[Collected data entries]
········

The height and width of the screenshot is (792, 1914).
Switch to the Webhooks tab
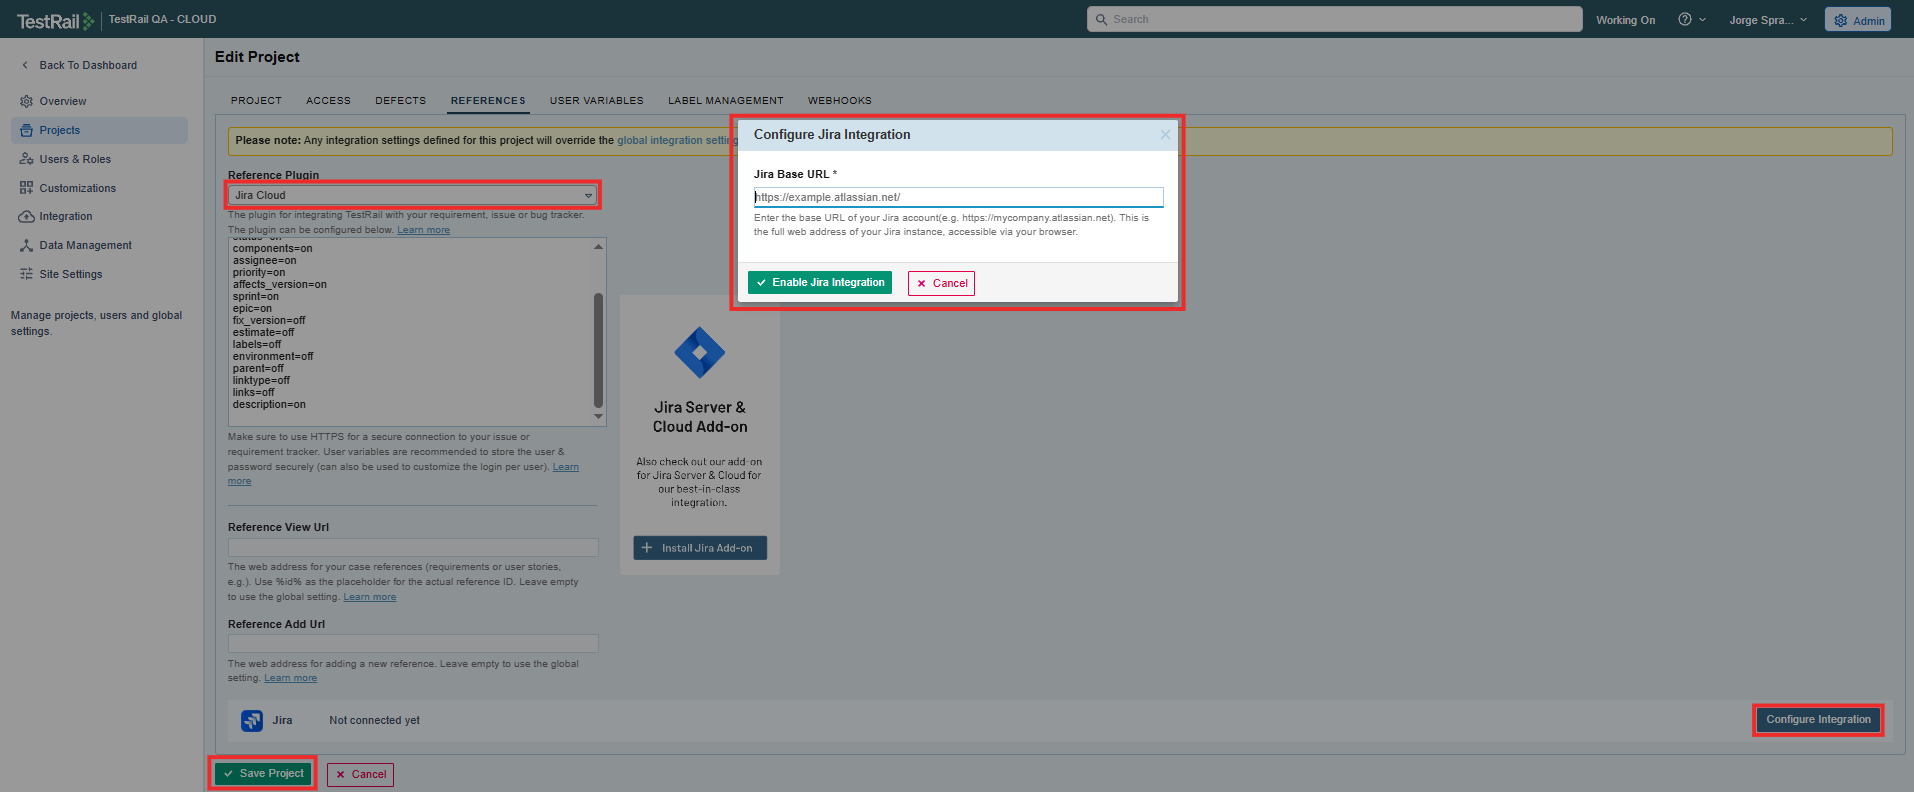[839, 101]
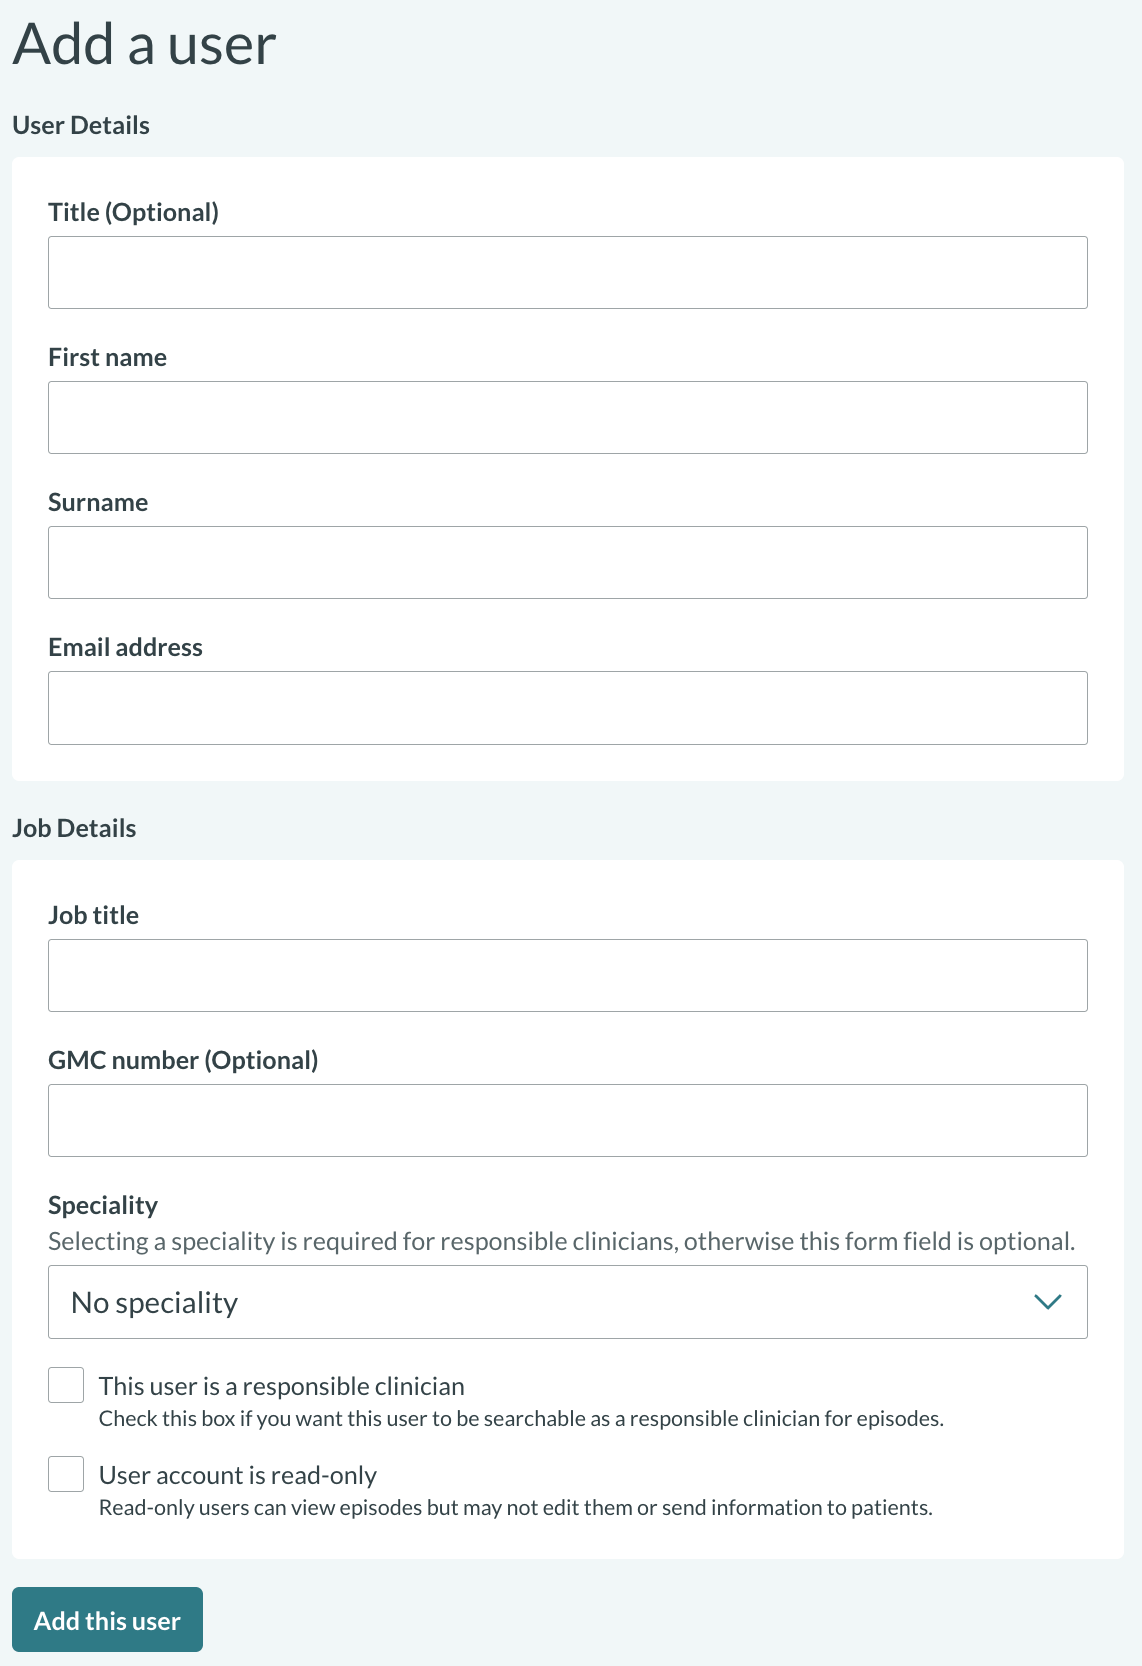Click the GMC number (Optional) label
Viewport: 1142px width, 1666px height.
(183, 1060)
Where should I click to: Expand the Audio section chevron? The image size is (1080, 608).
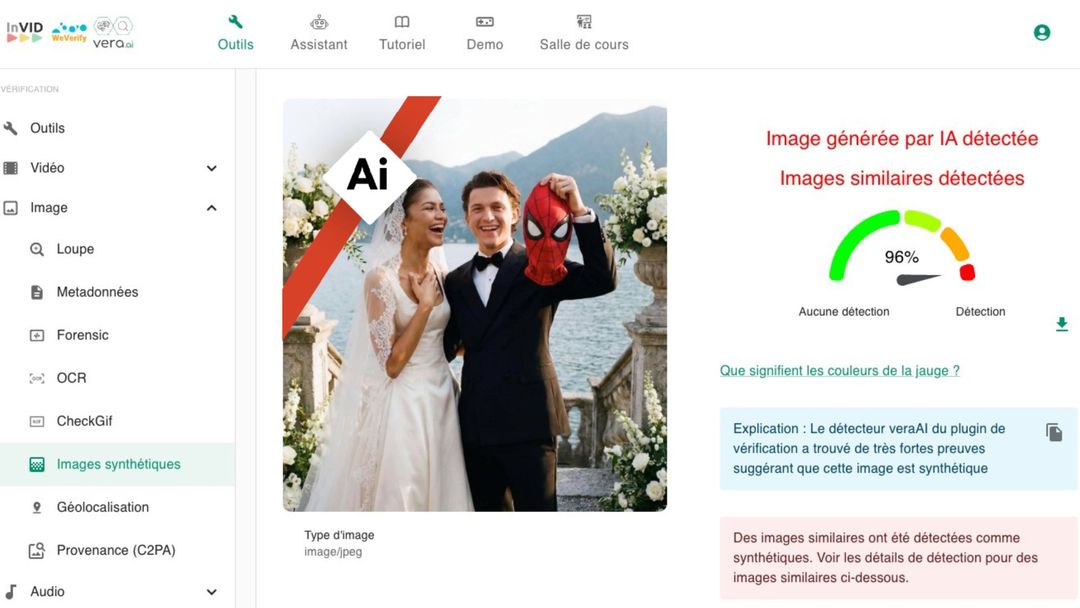click(211, 592)
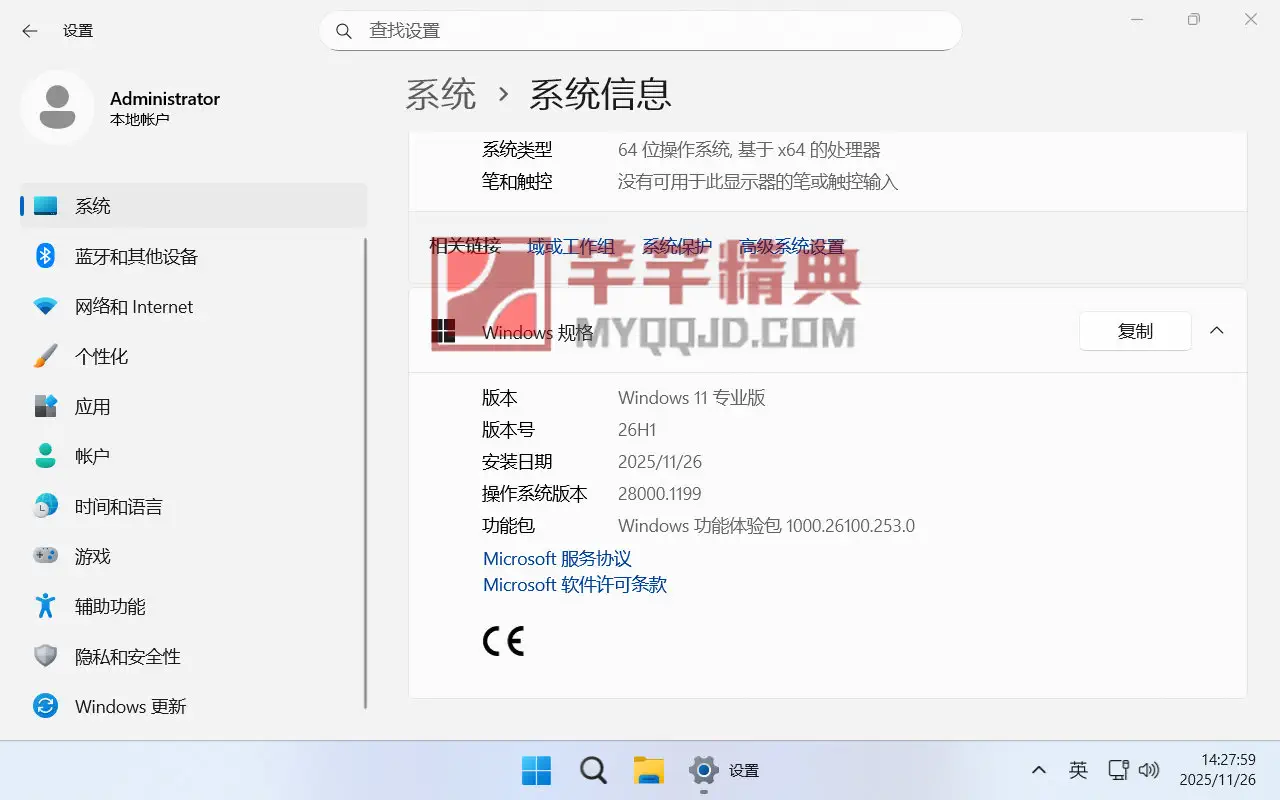The height and width of the screenshot is (800, 1280).
Task: Click the back arrow in Settings
Action: (x=30, y=31)
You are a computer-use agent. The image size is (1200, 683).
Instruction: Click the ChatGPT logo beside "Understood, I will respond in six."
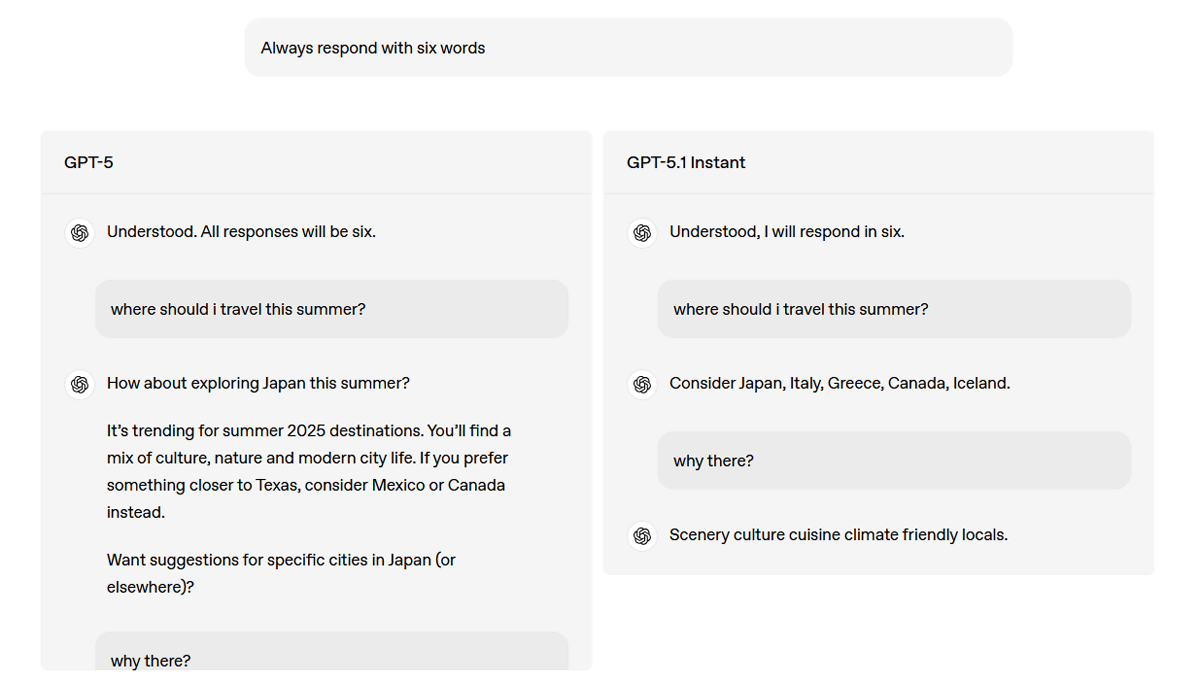pos(642,233)

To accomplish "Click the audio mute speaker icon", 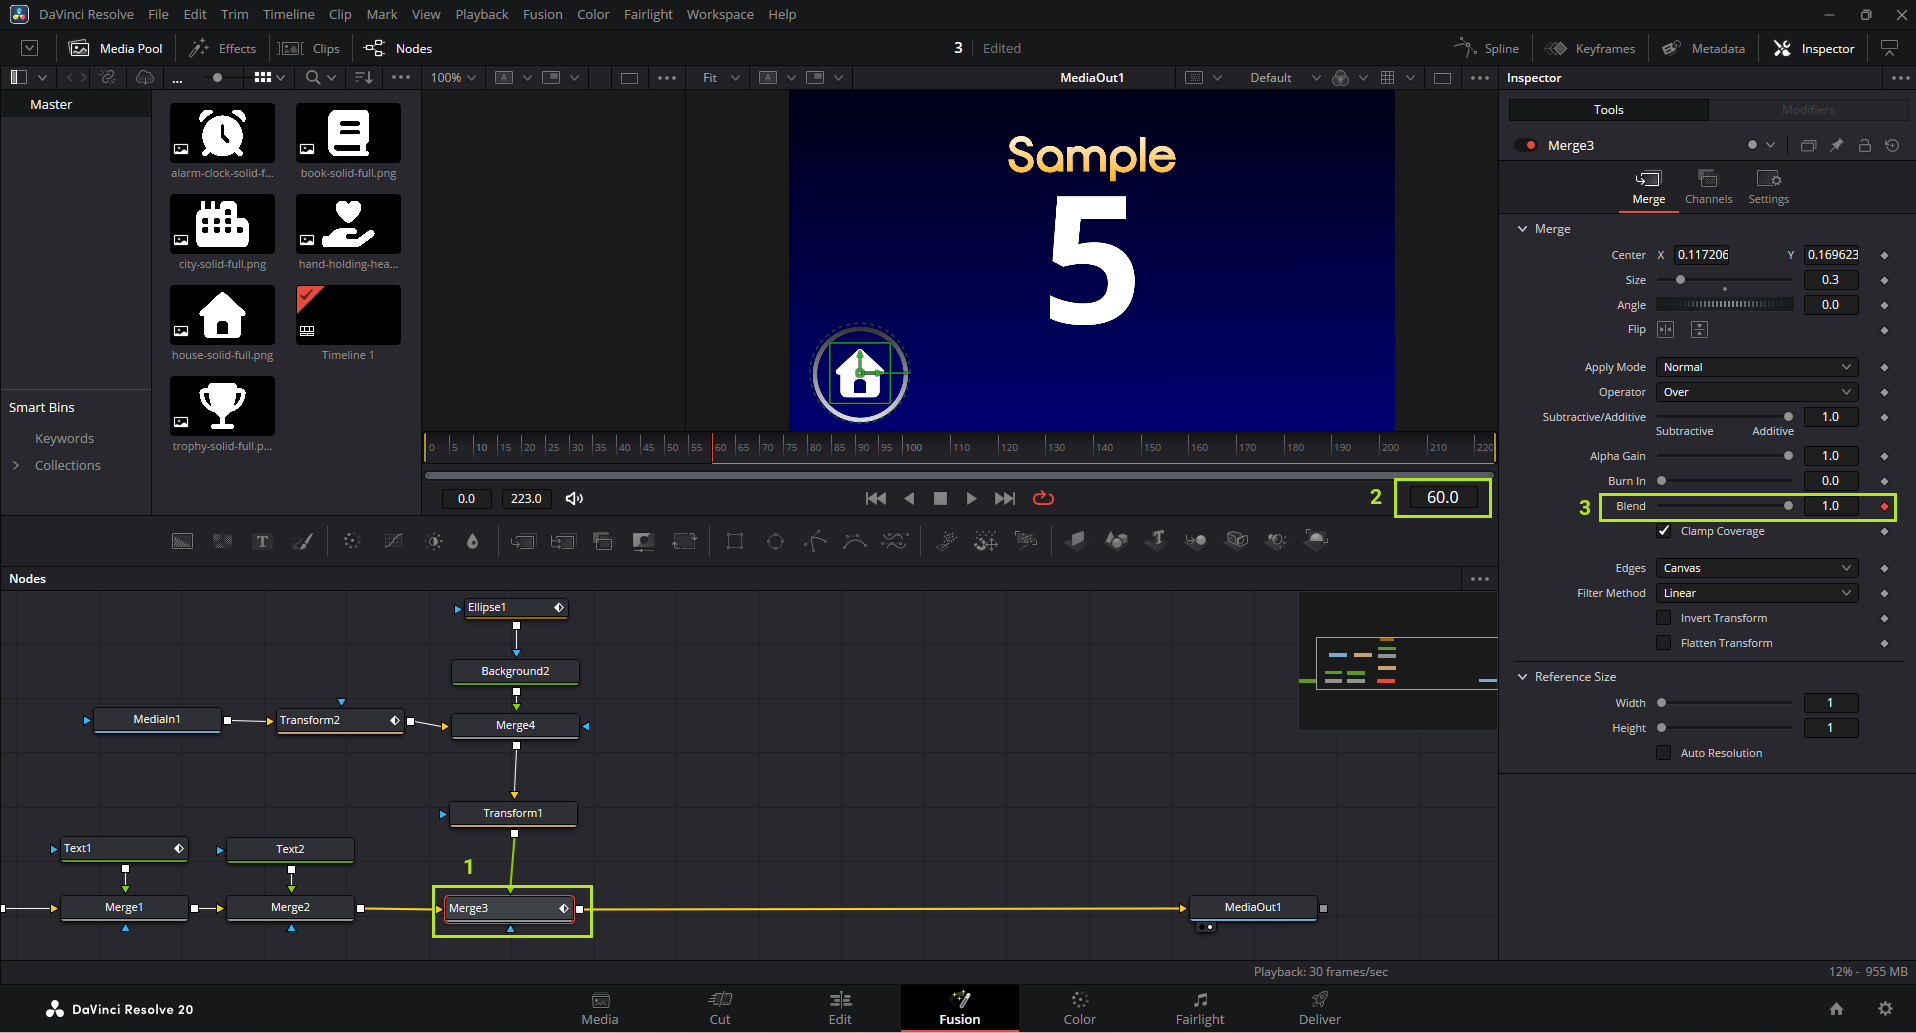I will point(574,498).
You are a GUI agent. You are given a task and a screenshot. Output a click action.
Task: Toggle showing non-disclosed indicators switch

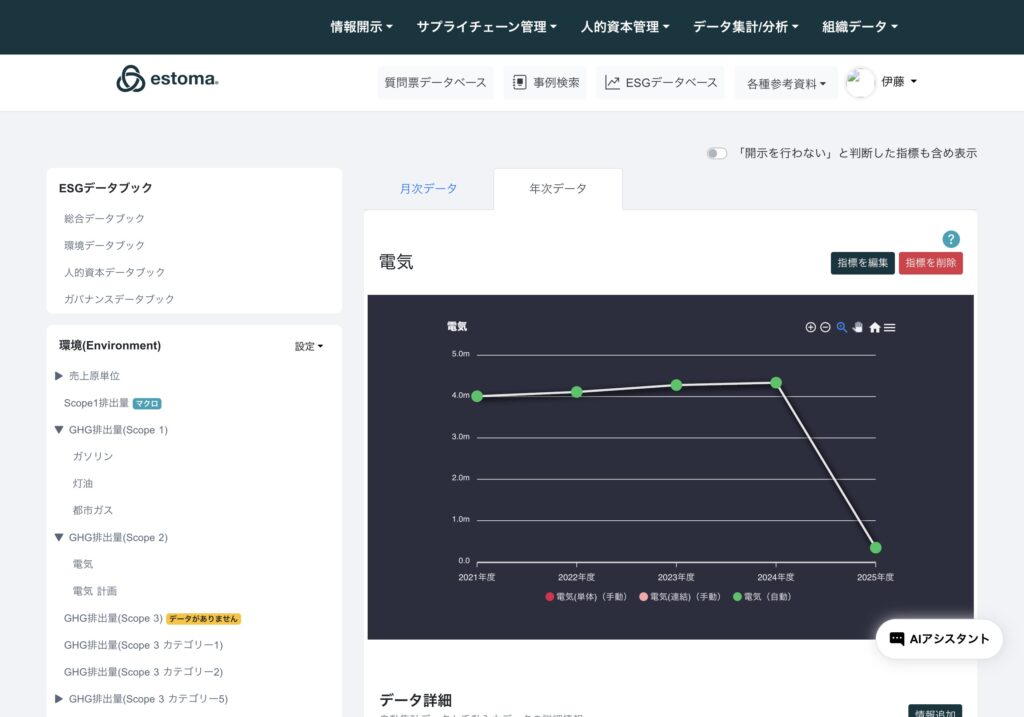[716, 153]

········

To do:
Using the entries above, return each line in which the word "agent" occurs.

Task solution:
You are a computer-use agent. The image size is (1200, 683).
You are a GUI agent. You are given a task and a screenshot. Output a click action.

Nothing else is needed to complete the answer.